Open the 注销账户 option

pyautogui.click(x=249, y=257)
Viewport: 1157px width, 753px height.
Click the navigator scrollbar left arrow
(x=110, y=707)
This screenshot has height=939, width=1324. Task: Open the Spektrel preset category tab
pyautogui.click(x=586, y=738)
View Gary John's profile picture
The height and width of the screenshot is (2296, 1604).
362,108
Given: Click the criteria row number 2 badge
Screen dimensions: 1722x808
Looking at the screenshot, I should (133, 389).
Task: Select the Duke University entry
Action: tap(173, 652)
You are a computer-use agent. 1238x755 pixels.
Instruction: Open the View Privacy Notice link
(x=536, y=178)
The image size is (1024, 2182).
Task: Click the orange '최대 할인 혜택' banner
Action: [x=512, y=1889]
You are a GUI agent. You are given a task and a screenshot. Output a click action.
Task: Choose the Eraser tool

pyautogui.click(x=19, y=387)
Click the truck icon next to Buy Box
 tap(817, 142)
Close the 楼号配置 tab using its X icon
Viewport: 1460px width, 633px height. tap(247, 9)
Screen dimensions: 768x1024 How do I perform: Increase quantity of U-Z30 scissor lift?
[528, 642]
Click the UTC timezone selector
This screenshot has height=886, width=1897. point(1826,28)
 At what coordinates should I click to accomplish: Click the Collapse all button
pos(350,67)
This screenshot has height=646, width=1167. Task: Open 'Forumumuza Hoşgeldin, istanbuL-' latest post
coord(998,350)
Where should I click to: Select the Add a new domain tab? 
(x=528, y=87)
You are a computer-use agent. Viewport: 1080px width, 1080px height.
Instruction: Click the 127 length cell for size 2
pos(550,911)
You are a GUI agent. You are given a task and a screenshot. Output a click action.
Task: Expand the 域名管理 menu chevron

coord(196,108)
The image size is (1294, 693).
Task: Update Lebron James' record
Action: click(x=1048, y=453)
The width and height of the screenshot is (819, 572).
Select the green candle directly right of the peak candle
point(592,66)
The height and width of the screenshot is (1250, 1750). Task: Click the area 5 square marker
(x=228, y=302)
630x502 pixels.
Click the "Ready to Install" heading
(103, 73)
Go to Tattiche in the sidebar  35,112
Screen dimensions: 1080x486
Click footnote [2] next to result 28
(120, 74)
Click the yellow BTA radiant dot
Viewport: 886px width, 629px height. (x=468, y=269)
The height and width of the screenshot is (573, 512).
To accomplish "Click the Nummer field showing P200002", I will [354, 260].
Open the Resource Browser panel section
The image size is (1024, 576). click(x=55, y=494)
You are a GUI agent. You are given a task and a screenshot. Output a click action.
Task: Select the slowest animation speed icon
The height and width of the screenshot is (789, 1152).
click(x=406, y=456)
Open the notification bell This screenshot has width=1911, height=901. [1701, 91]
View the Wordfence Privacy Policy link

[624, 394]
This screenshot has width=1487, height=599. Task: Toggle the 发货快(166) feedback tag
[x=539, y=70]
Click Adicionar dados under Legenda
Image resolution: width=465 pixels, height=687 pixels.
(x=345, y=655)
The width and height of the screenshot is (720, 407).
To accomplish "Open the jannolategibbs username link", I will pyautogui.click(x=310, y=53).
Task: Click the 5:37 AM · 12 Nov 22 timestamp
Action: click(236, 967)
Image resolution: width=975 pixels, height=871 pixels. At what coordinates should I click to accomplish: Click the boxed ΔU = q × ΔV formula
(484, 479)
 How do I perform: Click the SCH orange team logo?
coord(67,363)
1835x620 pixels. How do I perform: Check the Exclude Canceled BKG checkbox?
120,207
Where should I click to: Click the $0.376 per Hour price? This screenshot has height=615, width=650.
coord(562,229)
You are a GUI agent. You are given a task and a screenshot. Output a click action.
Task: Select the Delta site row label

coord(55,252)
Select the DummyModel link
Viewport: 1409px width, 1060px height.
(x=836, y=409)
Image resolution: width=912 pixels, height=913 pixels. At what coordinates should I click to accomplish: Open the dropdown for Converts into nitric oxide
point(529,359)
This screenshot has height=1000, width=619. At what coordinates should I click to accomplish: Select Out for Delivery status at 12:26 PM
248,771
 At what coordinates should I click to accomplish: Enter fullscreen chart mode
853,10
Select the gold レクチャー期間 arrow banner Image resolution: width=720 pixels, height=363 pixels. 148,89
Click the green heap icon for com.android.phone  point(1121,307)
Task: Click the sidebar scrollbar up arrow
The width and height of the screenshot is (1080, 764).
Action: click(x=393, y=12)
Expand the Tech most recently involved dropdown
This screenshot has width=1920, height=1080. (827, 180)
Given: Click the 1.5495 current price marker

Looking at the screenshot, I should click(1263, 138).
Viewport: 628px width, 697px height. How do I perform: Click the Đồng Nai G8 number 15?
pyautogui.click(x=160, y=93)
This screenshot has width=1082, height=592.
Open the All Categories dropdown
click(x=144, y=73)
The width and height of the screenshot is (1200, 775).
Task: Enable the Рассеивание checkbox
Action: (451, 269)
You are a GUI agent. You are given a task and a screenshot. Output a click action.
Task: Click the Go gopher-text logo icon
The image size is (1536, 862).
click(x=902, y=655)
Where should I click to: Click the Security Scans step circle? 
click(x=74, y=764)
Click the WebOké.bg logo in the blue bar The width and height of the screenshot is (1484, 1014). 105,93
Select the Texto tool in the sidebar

────────────────────────────────────────

Work request
Transcribe the line that contains "Expand the Tech" exactly, then each line after it through the end of the material. Nothing else belongs in the output.

Problem solution
Expand the Tech most recently involved dropdown
This screenshot has width=1920, height=1080. (827, 180)
Given: Click the 1.5495 current price marker

Looking at the screenshot, I should click(1263, 138).
Viewport: 628px width, 697px height. How do I perform: Click the Đồng Nai G8 number 15?
pyautogui.click(x=160, y=93)
This screenshot has width=1082, height=592.
Open the All Categories dropdown
click(x=144, y=73)
The width and height of the screenshot is (1200, 775).
Task: Enable the Рассеивание checkbox
Action: (451, 269)
You are a GUI agent. You are given a task and a screenshot. Output a click action.
Task: Click the Go gopher-text logo icon
The image size is (1536, 862).
click(x=902, y=655)
Where should I click to: Click the Security Scans step circle? 
click(x=74, y=764)
Click the WebOké.bg logo in the blue bar The width and height of the screenshot is (1484, 1014). 105,93
Select the Texto tool in the sidebar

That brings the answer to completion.